*** The data Section Begins ***
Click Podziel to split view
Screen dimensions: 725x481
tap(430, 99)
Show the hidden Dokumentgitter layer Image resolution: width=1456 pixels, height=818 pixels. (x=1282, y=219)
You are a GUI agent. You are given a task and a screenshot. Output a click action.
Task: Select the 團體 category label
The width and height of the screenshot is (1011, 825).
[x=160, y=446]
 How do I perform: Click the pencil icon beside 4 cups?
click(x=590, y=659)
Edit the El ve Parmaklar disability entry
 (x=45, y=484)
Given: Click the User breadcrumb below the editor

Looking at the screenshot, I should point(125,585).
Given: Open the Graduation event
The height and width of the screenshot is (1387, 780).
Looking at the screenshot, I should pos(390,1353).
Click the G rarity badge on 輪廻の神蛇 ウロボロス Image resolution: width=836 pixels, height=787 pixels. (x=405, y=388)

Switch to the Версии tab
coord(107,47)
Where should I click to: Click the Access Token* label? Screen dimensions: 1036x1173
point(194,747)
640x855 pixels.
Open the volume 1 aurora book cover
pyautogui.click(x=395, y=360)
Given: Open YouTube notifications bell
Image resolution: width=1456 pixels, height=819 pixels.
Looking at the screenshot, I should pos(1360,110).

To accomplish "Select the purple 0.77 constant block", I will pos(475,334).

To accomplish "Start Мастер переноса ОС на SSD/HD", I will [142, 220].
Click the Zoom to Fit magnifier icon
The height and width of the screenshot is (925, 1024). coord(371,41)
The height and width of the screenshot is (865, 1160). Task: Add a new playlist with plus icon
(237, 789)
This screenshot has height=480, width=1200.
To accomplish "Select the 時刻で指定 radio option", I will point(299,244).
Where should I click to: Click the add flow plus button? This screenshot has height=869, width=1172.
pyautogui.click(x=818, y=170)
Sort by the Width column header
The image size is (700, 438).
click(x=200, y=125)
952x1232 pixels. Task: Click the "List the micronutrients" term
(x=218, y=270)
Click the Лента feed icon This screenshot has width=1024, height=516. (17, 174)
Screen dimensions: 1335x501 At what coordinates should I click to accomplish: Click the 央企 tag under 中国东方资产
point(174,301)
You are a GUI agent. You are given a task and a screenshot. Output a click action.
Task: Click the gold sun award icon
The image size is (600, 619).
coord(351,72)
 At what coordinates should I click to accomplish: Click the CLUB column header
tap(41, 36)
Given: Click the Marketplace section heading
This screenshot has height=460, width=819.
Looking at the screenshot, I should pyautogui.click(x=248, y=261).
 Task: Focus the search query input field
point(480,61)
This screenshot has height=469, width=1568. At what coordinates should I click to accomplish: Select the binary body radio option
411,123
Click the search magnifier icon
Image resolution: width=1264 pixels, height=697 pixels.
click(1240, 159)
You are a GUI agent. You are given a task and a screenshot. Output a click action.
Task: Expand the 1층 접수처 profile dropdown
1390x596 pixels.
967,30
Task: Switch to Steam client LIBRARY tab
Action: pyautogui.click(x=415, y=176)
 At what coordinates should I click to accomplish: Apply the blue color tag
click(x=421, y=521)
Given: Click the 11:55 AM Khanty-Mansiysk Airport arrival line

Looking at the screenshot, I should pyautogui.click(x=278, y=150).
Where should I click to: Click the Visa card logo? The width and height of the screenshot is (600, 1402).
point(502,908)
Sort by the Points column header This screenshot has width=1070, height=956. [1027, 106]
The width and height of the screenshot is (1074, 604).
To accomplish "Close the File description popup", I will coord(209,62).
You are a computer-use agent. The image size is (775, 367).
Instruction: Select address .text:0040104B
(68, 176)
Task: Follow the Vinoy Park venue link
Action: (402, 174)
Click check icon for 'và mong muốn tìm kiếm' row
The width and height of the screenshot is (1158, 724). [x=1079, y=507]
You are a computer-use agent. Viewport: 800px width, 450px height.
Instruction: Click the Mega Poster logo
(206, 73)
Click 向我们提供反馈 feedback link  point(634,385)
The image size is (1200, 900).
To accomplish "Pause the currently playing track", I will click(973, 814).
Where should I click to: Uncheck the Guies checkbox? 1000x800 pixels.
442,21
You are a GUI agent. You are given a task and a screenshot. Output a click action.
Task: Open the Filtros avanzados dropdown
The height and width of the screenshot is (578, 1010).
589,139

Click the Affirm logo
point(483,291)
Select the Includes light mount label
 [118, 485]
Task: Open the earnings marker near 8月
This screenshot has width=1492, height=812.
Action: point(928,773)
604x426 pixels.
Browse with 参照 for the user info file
*** The data Section Ends ***
Return every entry verbatim.

» Task solution:
Click Podziel to split view
Screen dimensions: 725x481
tap(430, 99)
Show the hidden Dokumentgitter layer Image resolution: width=1456 pixels, height=818 pixels. (x=1282, y=219)
You are a GUI agent. You are given a task and a screenshot. Output a click action.
Task: Select the 團體 category label
The width and height of the screenshot is (1011, 825).
[x=160, y=446]
 How do I perform: Click the pencil icon beside 4 cups?
click(x=590, y=659)
Edit the El ve Parmaklar disability entry
 (x=45, y=484)
Given: Click the User breadcrumb below the editor

Looking at the screenshot, I should point(125,585).
Given: Open the Graduation event
The height and width of the screenshot is (1387, 780).
Looking at the screenshot, I should pos(390,1353).
Click the G rarity badge on 輪廻の神蛇 ウロボロス Image resolution: width=836 pixels, height=787 pixels. (x=405, y=388)

Switch to the Версии tab
coord(107,47)
Where should I click to: Click the Access Token* label? Screen dimensions: 1036x1173
point(194,747)
640x855 pixels.
Open the volume 1 aurora book cover
pyautogui.click(x=395, y=360)
Given: Open YouTube notifications bell
Image resolution: width=1456 pixels, height=819 pixels.
Looking at the screenshot, I should pos(1360,110).

To accomplish "Select the purple 0.77 constant block", I will pos(475,334).

To accomplish "Start Мастер переноса ОС на SSD/HD", I will [142, 220].
Click the Zoom to Fit magnifier icon
The height and width of the screenshot is (925, 1024). coord(371,41)
The height and width of the screenshot is (865, 1160). Task: Add a new playlist with plus icon
(237, 789)
This screenshot has height=480, width=1200.
To accomplish "Select the 時刻で指定 radio option", I will point(299,244).
Where should I click to: Click the add flow plus button? This screenshot has height=869, width=1172.
pyautogui.click(x=818, y=170)
Sort by the Width column header
The image size is (700, 438).
click(x=200, y=125)
952x1232 pixels. Task: Click the "List the micronutrients" term
(x=218, y=270)
Click the Лента feed icon This screenshot has width=1024, height=516. (17, 174)
Screen dimensions: 1335x501 At what coordinates should I click to accomplish: Click the 央企 tag under 中国东方资产
point(174,301)
You are a GUI agent. You are given a task and a screenshot. Output a click action.
Task: Click the gold sun award icon
The image size is (600, 619).
coord(351,72)
 At what coordinates should I click to accomplish: Click the CLUB column header
tap(41, 36)
Given: Click the Marketplace section heading
This screenshot has height=460, width=819.
Looking at the screenshot, I should pyautogui.click(x=248, y=261).
 Task: Focus the search query input field
point(480,61)
This screenshot has height=469, width=1568. At what coordinates should I click to accomplish: Select the binary body radio option
411,123
Click the search magnifier icon
Image resolution: width=1264 pixels, height=697 pixels.
click(1240, 159)
You are a GUI agent. You are given a task and a screenshot. Output a click action.
Task: Expand the 1층 접수처 profile dropdown
1390x596 pixels.
967,30
Task: Switch to Steam client LIBRARY tab
Action: pyautogui.click(x=415, y=176)
 At what coordinates should I click to accomplish: Apply the blue color tag
click(x=421, y=521)
Given: Click the 11:55 AM Khanty-Mansiysk Airport arrival line

Looking at the screenshot, I should pyautogui.click(x=278, y=150).
Where should I click to: Click the Visa card logo? The width and height of the screenshot is (600, 1402).
point(502,908)
Sort by the Points column header This screenshot has width=1070, height=956. [1027, 106]
The width and height of the screenshot is (1074, 604).
To accomplish "Close the File description popup", I will coord(209,62).
You are a computer-use agent. The image size is (775, 367).
Instruction: Select address .text:0040104B
(68, 176)
Task: Follow the Vinoy Park venue link
Action: (402, 174)
Click check icon for 'và mong muốn tìm kiếm' row
The width and height of the screenshot is (1158, 724). [x=1079, y=507]
You are a computer-use agent. Viewport: 800px width, 450px height.
Instruction: Click the Mega Poster logo
(206, 73)
Click 向我们提供反馈 feedback link  point(634,385)
The image size is (1200, 900).
To accomplish "Pause the currently playing track", I will click(973, 814).
Where should I click to: Uncheck the Guies checkbox? 1000x800 pixels.
442,21
You are a GUI agent. You are given a task and a screenshot. Output a click action.
Task: Open the Filtros avanzados dropdown
The height and width of the screenshot is (578, 1010).
589,139

Click the Affirm logo
point(483,291)
Select the Includes light mount label
 [118, 485]
Task: Open the earnings marker near 8月
This screenshot has width=1492, height=812.
Action: point(928,773)
604x426 pixels.
Browse with 参照 for the user info file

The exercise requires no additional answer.